▸ Column · Contemporary boardroom Metropolis — a syndicated advice column Lex answers between LexCorp meetings.

LEX LUTHOR replies.

Replied to by Lex Luthor, with a rebuttal from Superman.

The letter

My son Declan, 24, just announced he's quitting the master's program I've been bankrolling — mid-semester — to move to Lisbon with a girlfriend of eight months and "figure things out," which seems to translate to pulling pints and going on photography walks. I haven't told him yet that I'm done sending the $800 a month I cover for his living costs, but I'm close. My husband says to let it ride because "he's an adult." But I never got to make extravagant mistakes at his age — I had two kids and a mortgage. Watching him treat a graduate degree like a free streaming trial hurts in a way I can't quite put into words. Am I allowed to say the money comes with the expectation that he's at least attempting a plan, or does wanting that make me a controlling mother who should smile and nod?

Lex Luthor replies

Oh, sweetheart. No. You wrote four paragraphs and the only sentence that matters is the last one — am I allowed. You're not asking whether to stop the money, darling. You're asking permission to stop grieving in private. Granted. Now the real problem: that $800 isn't tuition, it's a subscription, and Declan has quietly rewritten the terms of service while leaving the billing untouched. Lisbon, an eight-month girlfriend, photography walks — and you, underwriting all of it. He gets the freedom and the floor under the freedom. Frankly, why would he stop?

I built LexCorp out of insurance money and a father I don't discuss — no allowance, no Lisbon, no soft landing. People are vastly more capable than the people funding them suspect. Your son included.

So: today. Not a lecture, and not a "show me a plan" ultimatum (the instant you demand a plan, you've agreed to negotiate one). One message. "This is the last $800. I love you. Lisbon's on you now." Then close the laptop. He'll rage — fury is the sound a cancelled subscription makes.

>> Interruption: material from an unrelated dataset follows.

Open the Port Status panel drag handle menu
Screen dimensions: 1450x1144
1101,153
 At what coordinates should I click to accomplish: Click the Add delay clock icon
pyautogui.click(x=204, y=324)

That's the fee. Pay it once. And your husband, who finds "he's an adult" so easy to say? He isn't the one signing the cheque.

Lex Luthor

Superman weighs in

Lex, you read everything except the part that hurt. She said she can't "fully articulate" it — that's not a billing dispute, friend, that's grief, and you told her to mail it in a text and slam the laptop.

Stop the $800 if you must; it's your money. But don't do it in silence. Declan should hear the true thing: "Watching you spend a freedom I never got at your age aches, and I've never said so." That's honesty, not control.

And where's your husband? Pa Kent never said "he's an adult" and wandered off — he told me why. Get your partner off the bench and into the room with you.